Pick out every line in the records that contains the string "size" and copy each of those lines in full.

(Records from a data source)
────────
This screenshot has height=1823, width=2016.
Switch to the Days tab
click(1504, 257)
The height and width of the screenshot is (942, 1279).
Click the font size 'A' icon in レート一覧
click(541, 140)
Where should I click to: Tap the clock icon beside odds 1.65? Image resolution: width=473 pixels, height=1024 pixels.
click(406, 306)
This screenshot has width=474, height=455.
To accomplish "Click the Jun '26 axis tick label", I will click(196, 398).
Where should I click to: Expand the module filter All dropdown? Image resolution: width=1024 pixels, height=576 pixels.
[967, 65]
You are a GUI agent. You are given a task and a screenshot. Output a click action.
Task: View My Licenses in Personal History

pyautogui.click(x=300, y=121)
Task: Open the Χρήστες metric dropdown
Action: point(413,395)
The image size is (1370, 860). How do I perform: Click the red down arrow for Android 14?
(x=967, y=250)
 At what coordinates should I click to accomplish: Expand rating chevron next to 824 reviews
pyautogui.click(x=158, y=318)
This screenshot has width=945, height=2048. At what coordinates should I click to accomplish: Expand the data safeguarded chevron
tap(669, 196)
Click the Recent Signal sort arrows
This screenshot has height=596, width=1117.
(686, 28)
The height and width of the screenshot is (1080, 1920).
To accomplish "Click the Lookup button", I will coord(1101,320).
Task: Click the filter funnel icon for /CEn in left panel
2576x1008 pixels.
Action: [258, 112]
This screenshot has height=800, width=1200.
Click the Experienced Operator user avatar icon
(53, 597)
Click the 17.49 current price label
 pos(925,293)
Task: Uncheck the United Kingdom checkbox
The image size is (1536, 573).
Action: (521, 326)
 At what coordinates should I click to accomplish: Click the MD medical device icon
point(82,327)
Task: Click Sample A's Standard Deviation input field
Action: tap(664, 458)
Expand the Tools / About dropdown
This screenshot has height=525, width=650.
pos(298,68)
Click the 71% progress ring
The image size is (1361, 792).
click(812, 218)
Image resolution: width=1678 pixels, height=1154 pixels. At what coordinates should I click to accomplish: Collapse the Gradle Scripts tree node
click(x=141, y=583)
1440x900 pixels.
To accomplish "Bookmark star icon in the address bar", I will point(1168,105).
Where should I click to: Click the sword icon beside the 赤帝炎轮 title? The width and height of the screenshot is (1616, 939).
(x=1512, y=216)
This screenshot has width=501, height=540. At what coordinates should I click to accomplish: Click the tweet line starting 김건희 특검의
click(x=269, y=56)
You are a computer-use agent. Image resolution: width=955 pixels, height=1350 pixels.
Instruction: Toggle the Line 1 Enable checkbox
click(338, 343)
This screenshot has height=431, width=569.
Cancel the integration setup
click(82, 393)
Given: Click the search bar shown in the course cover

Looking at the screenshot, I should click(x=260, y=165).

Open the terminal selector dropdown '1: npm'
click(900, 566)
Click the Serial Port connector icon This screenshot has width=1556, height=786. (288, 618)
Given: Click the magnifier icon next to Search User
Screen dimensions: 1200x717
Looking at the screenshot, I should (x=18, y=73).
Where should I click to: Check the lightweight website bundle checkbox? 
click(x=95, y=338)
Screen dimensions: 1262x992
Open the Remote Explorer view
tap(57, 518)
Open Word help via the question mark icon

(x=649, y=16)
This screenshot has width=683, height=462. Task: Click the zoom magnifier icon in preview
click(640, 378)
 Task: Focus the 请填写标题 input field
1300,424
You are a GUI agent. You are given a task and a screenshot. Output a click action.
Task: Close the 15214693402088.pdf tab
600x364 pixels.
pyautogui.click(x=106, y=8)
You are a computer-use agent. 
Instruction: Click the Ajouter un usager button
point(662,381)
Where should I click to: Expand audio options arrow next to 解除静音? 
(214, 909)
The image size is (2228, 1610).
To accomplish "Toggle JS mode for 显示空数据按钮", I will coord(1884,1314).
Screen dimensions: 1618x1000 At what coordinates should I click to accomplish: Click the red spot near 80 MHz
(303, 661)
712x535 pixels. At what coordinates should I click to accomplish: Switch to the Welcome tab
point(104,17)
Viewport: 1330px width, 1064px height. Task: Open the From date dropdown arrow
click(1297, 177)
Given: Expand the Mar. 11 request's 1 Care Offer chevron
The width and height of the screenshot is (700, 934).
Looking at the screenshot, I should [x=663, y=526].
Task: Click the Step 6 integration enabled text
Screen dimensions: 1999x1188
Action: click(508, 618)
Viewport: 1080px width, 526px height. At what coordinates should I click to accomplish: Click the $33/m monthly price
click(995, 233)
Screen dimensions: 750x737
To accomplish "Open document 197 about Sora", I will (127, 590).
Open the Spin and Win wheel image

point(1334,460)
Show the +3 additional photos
────────
## SOLUTION FOR THIS TASK
Click the font size 'A' icon in レート一覧
The image size is (1370, 860). How do I perform: Click the red down arrow for Android 14?
The image size is (1536, 573).
The image size is (1361, 792).
The image size is (2228, 1610).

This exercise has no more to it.